**STUDY MATERIAL:**
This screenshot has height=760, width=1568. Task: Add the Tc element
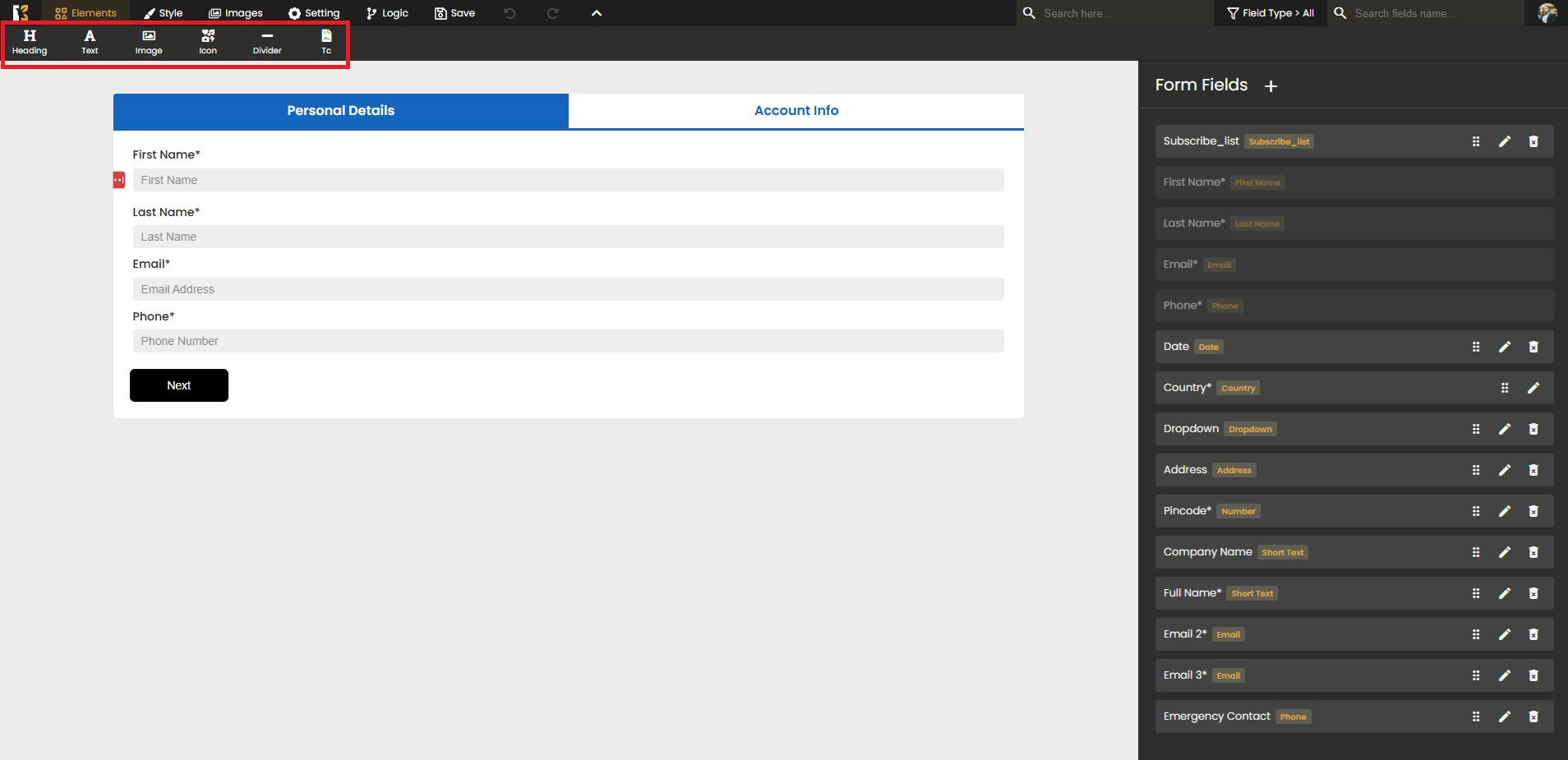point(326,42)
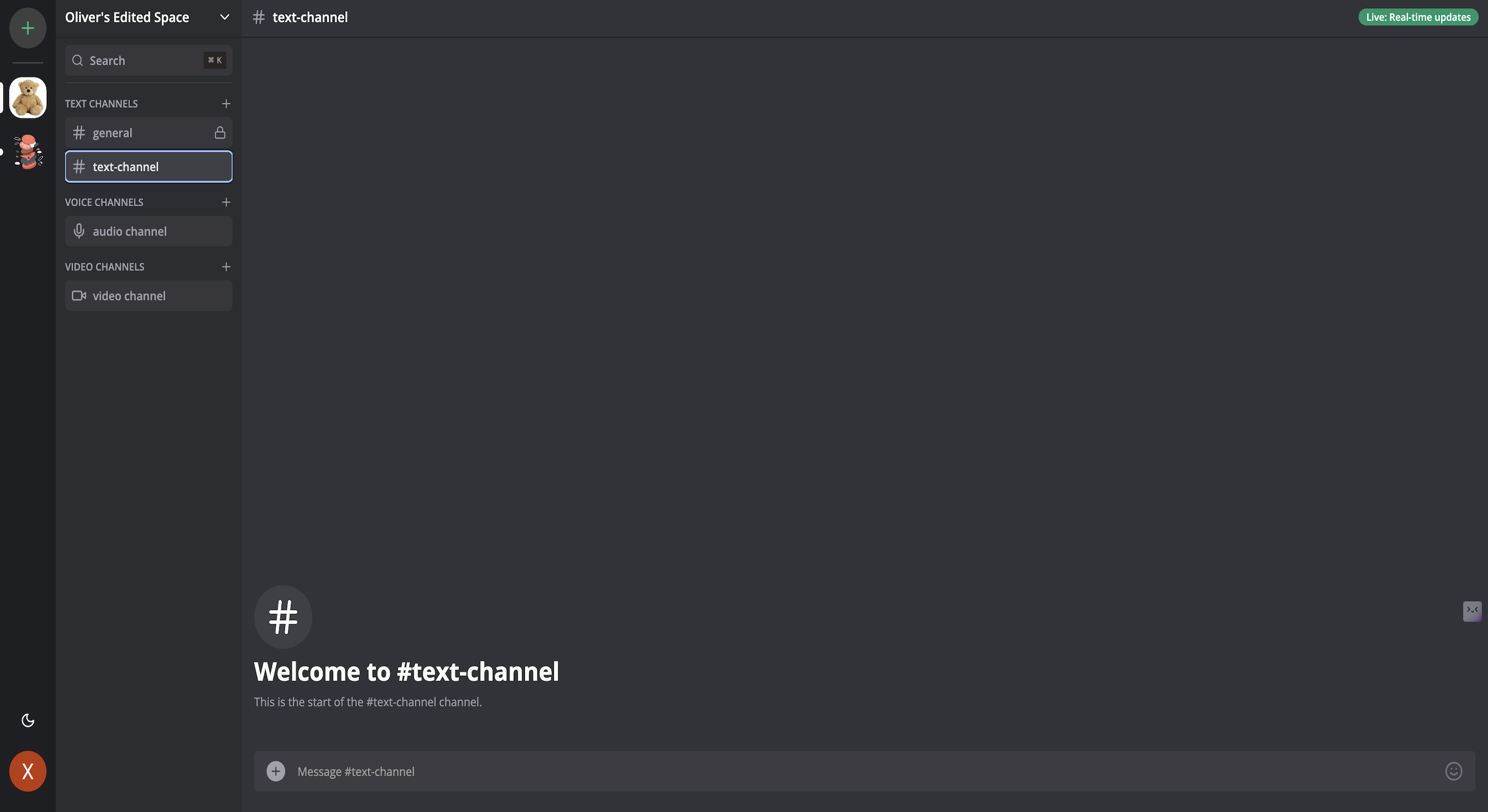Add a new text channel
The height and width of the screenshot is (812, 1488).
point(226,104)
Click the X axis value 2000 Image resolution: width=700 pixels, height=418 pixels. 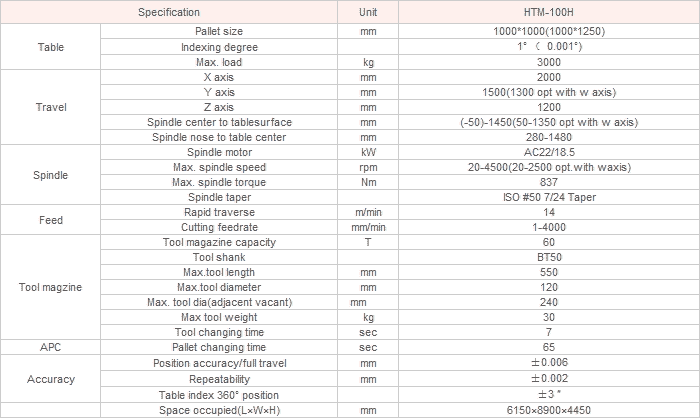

==

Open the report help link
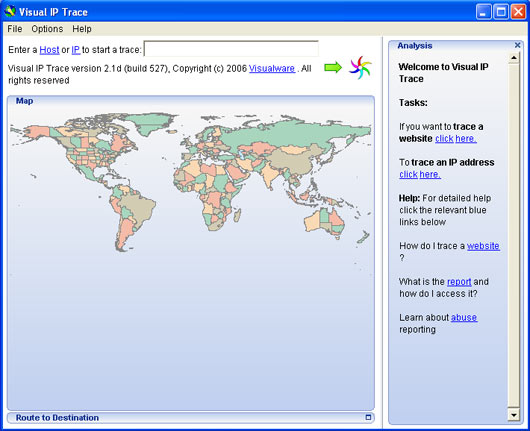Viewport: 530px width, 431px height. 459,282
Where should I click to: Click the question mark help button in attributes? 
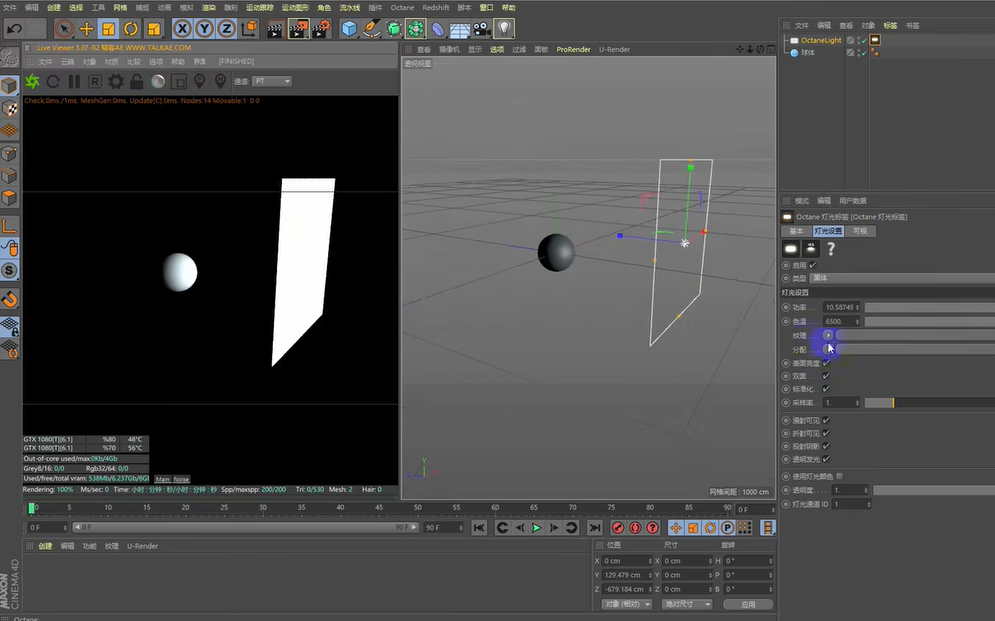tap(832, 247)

--

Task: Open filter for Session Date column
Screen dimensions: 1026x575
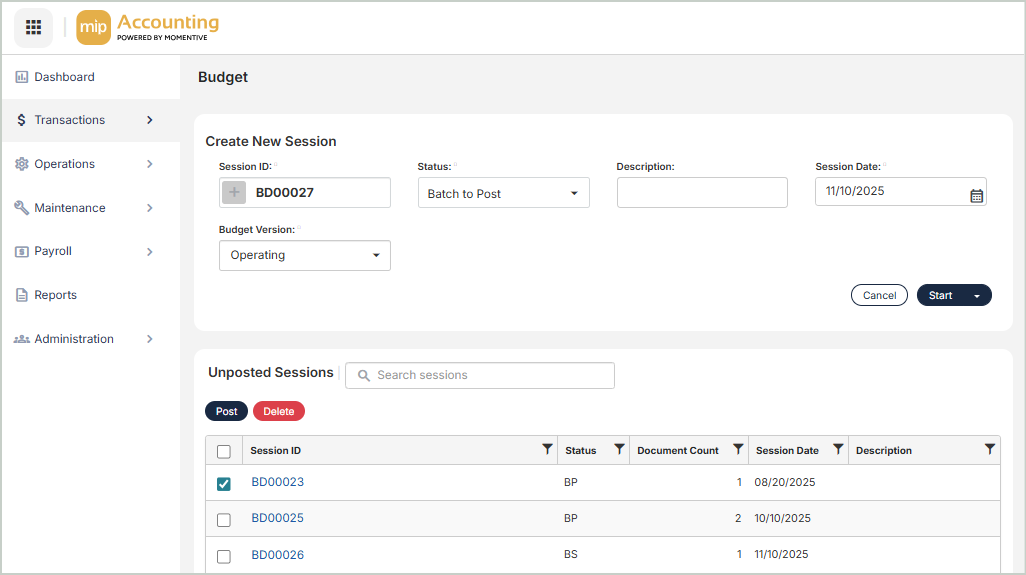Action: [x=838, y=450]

**ACTION ITEM:**
Set the pictures aside and retype exactly the lines above from the line with "This screenshot has" to the line with "Click the X", both included, adding no others.

**TASK SOLUTION:**
This screenshot has height=760, width=1568. Task: Add the Tc element
point(326,42)
Add a new text channel
The height and width of the screenshot is (812, 1488).
point(226,104)
Click the X axis value 2000 Image resolution: width=700 pixels, height=418 pixels. 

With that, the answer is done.